[Problem description]
Starting with the line that contains "Select the Others legend swatch" and continuing through the end of the data, change "upload" to "download" and leave everything else in those lines unchanged. Leave the pictures out of your answer.

[Records to process]

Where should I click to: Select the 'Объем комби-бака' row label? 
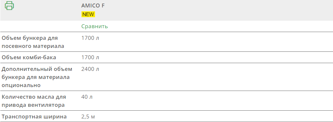point(29,58)
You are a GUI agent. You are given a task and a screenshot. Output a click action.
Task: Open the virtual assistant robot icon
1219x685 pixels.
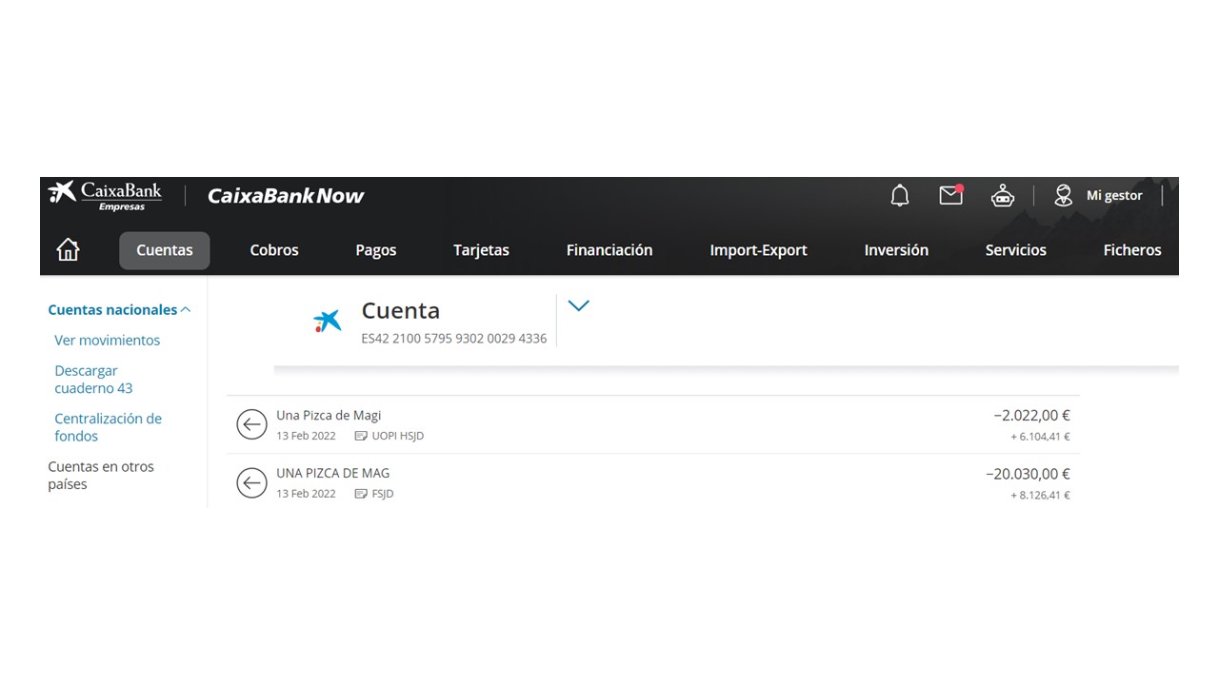tap(1002, 196)
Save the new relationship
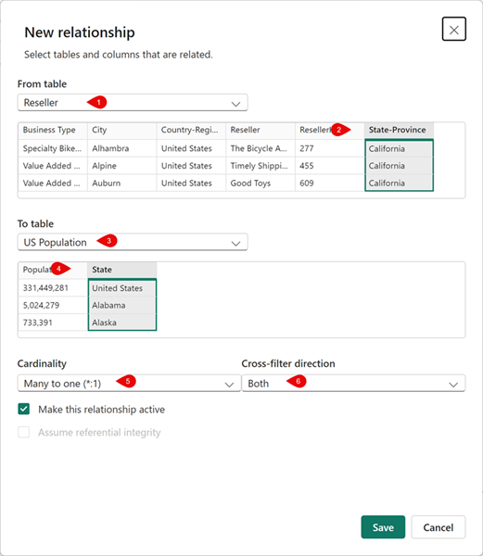This screenshot has height=556, width=483. (x=383, y=527)
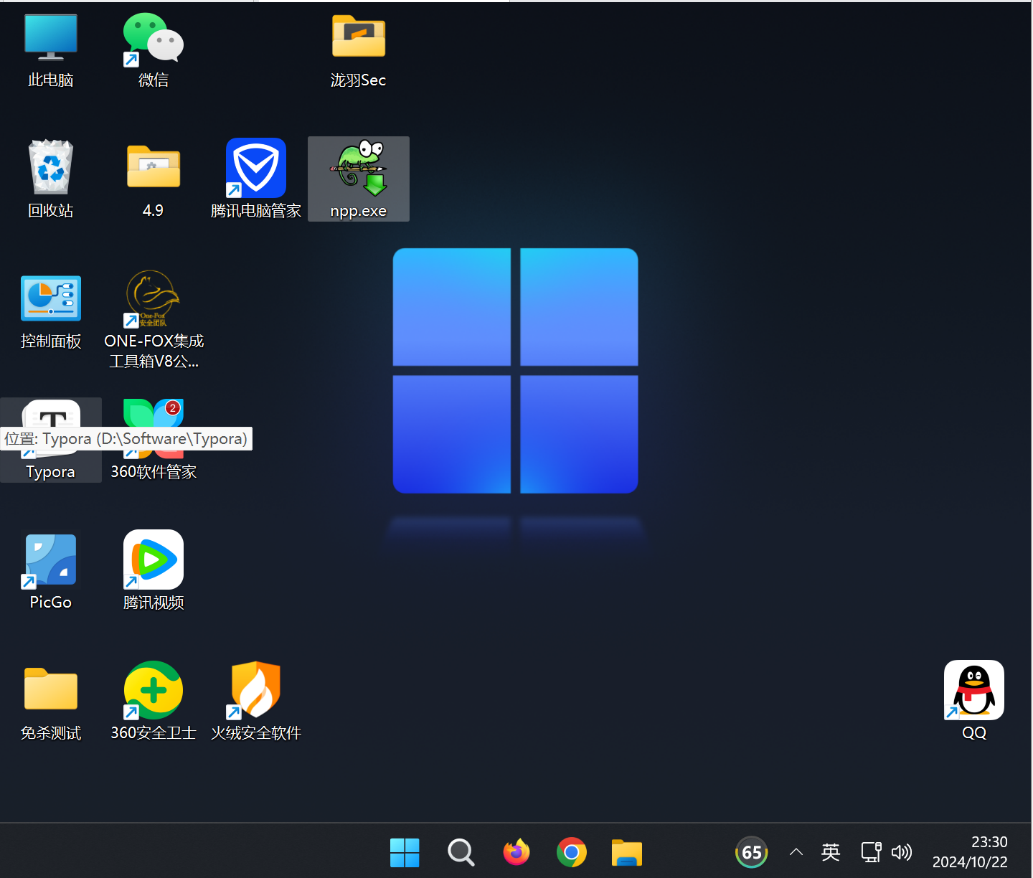Select the 火绒安全软件 shortcut

(255, 690)
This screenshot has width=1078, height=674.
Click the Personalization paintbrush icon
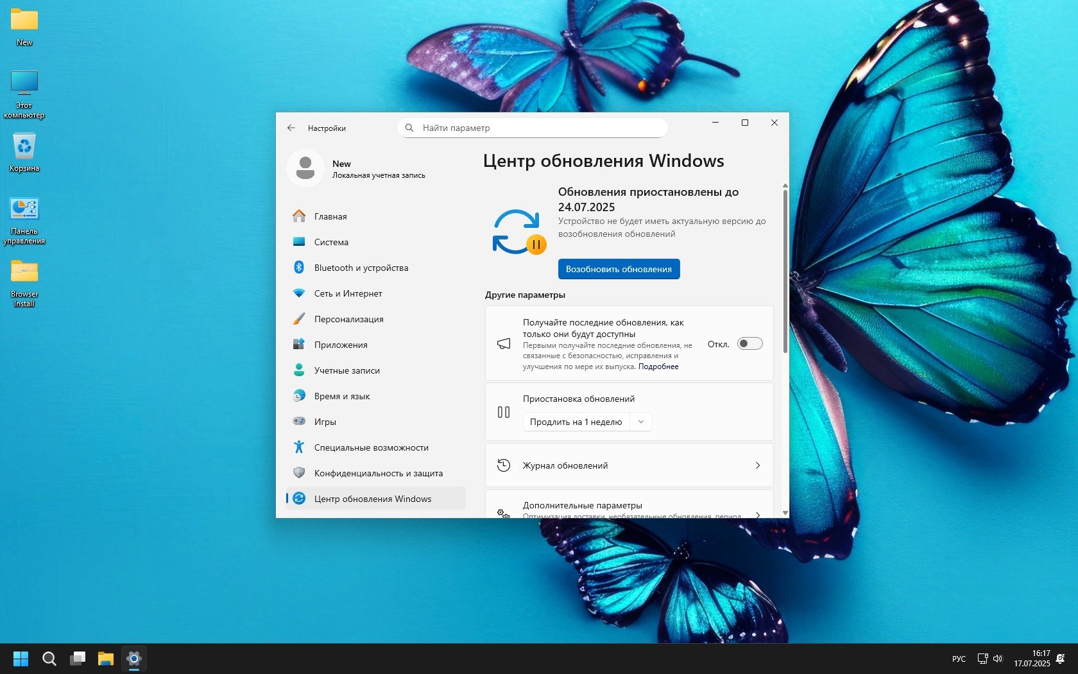coord(299,319)
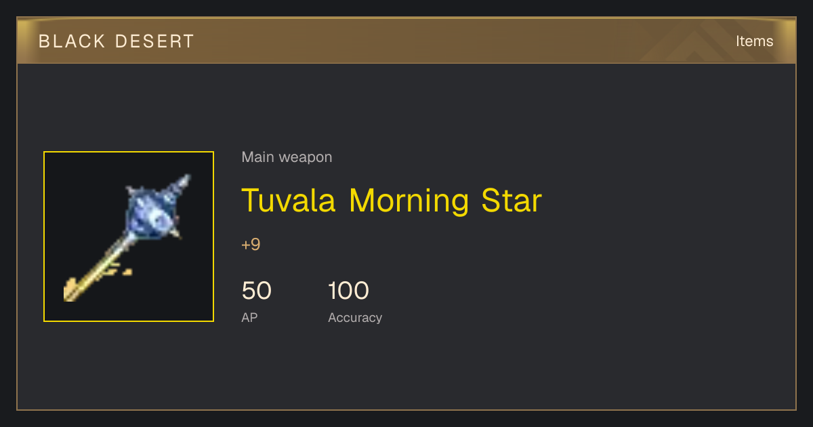Click the Tuvala Morning Star weapon icon

tap(129, 237)
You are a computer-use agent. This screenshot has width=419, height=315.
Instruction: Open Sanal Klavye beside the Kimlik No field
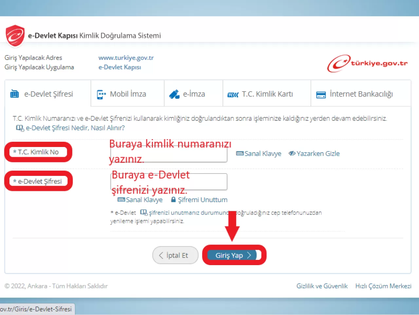point(259,153)
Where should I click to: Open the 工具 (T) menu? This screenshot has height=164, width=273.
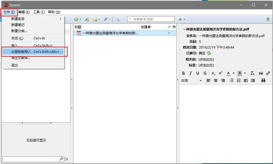coord(39,12)
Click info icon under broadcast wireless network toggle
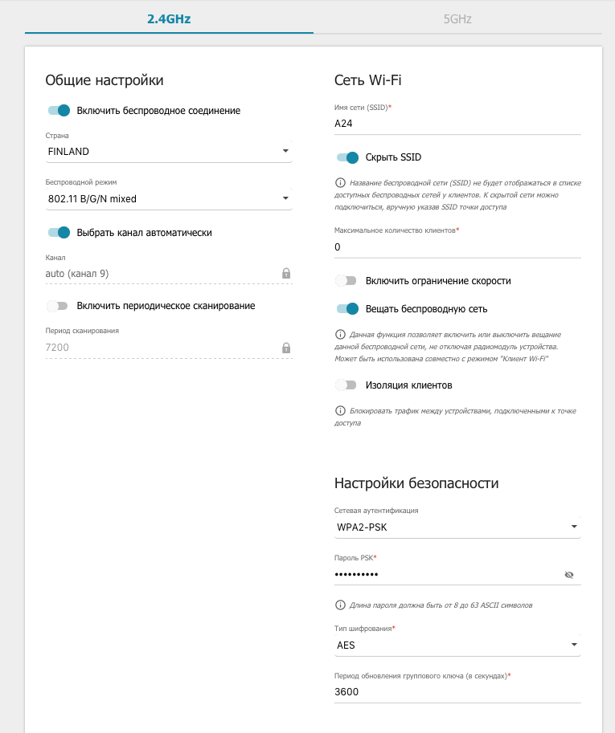The height and width of the screenshot is (733, 615). 339,334
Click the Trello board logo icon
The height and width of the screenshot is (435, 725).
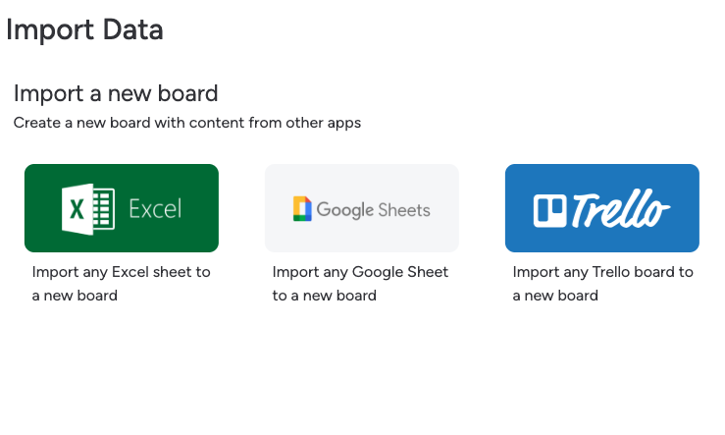coord(549,211)
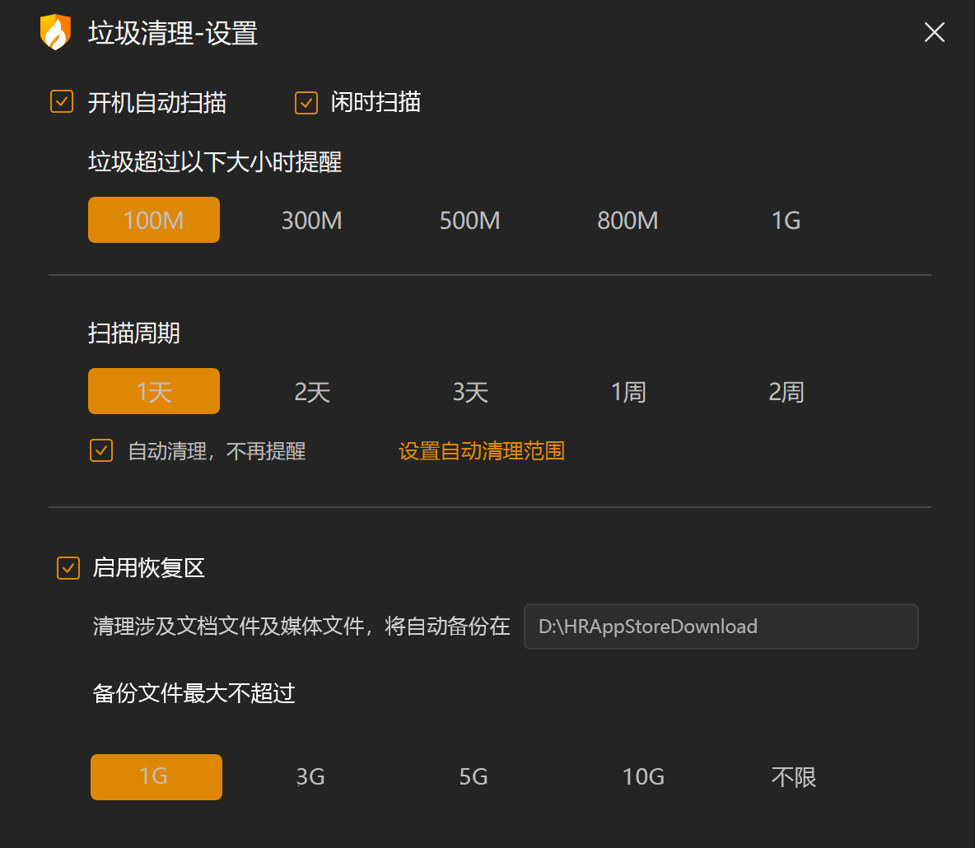Change scan period to 1周

coord(627,391)
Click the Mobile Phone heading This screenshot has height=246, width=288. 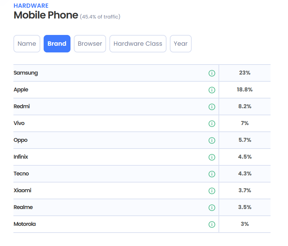pos(46,15)

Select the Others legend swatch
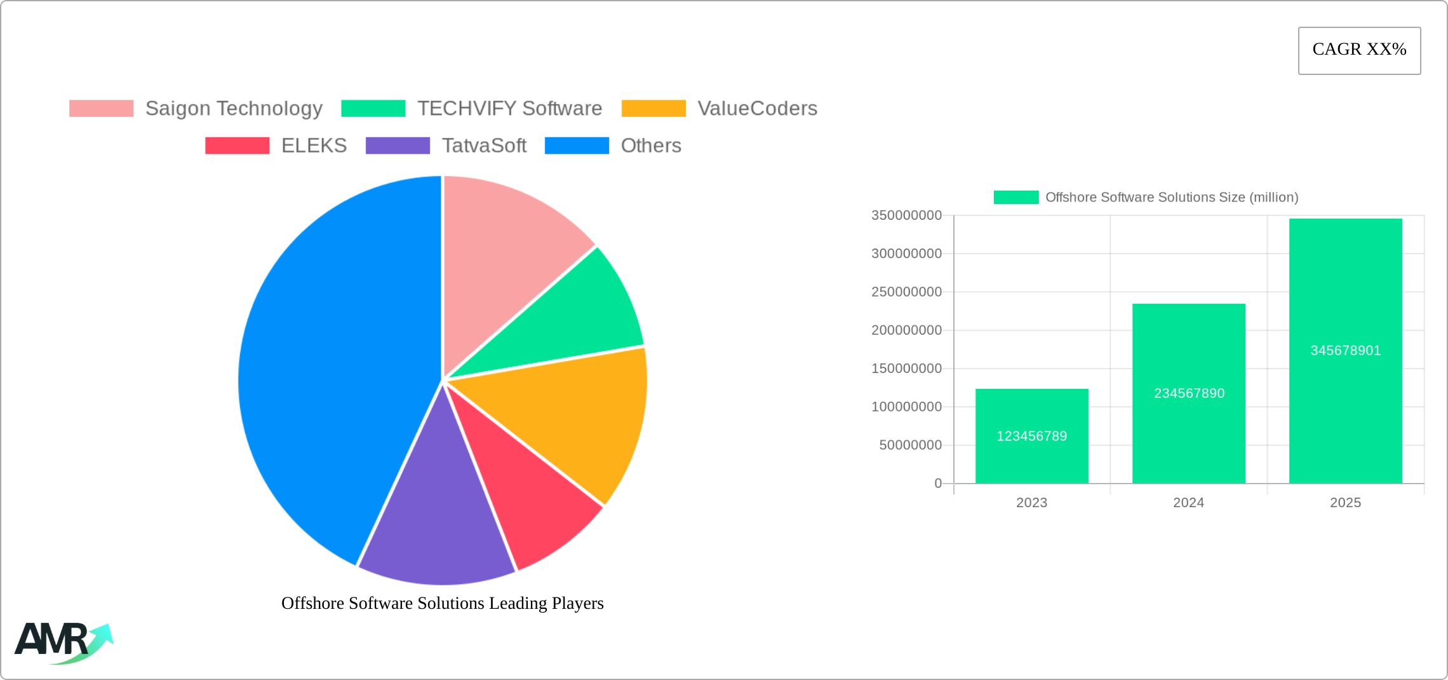[576, 146]
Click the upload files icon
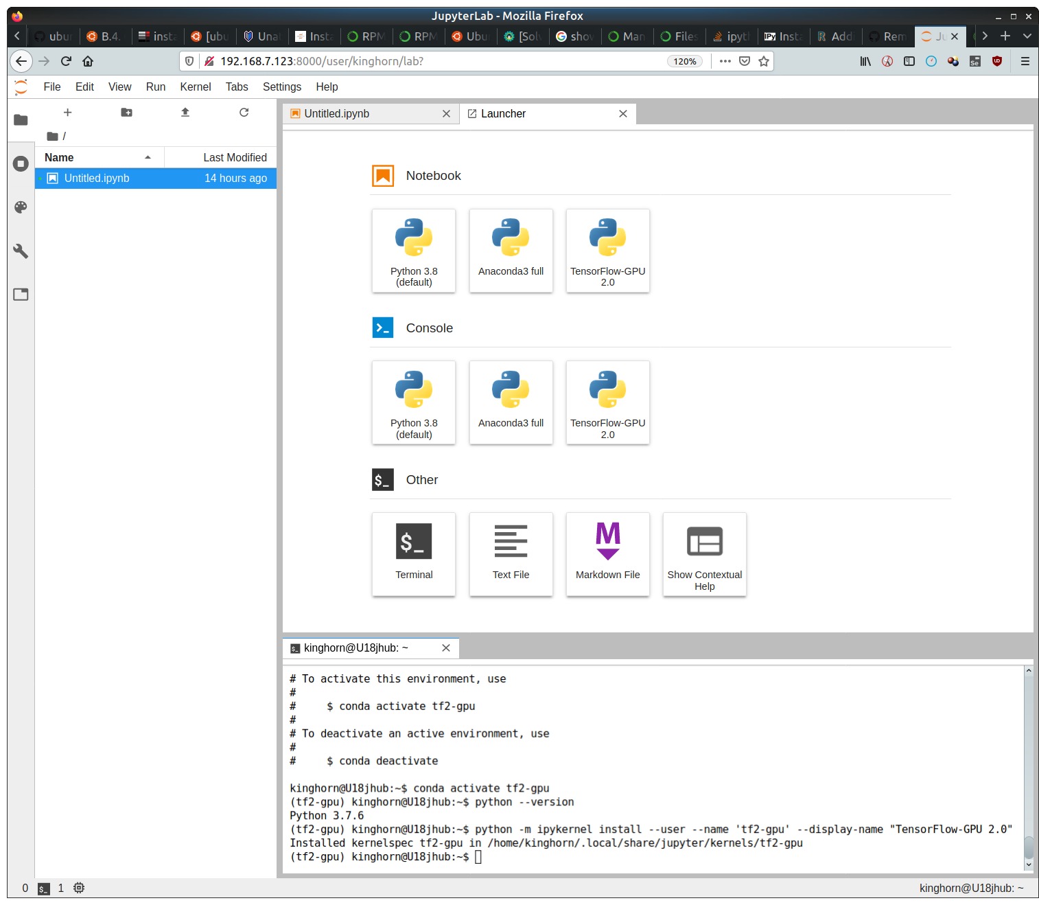 click(185, 113)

[The reply]
Select the Others legend swatch
[576, 146]
Click the download files icon
 click(185, 113)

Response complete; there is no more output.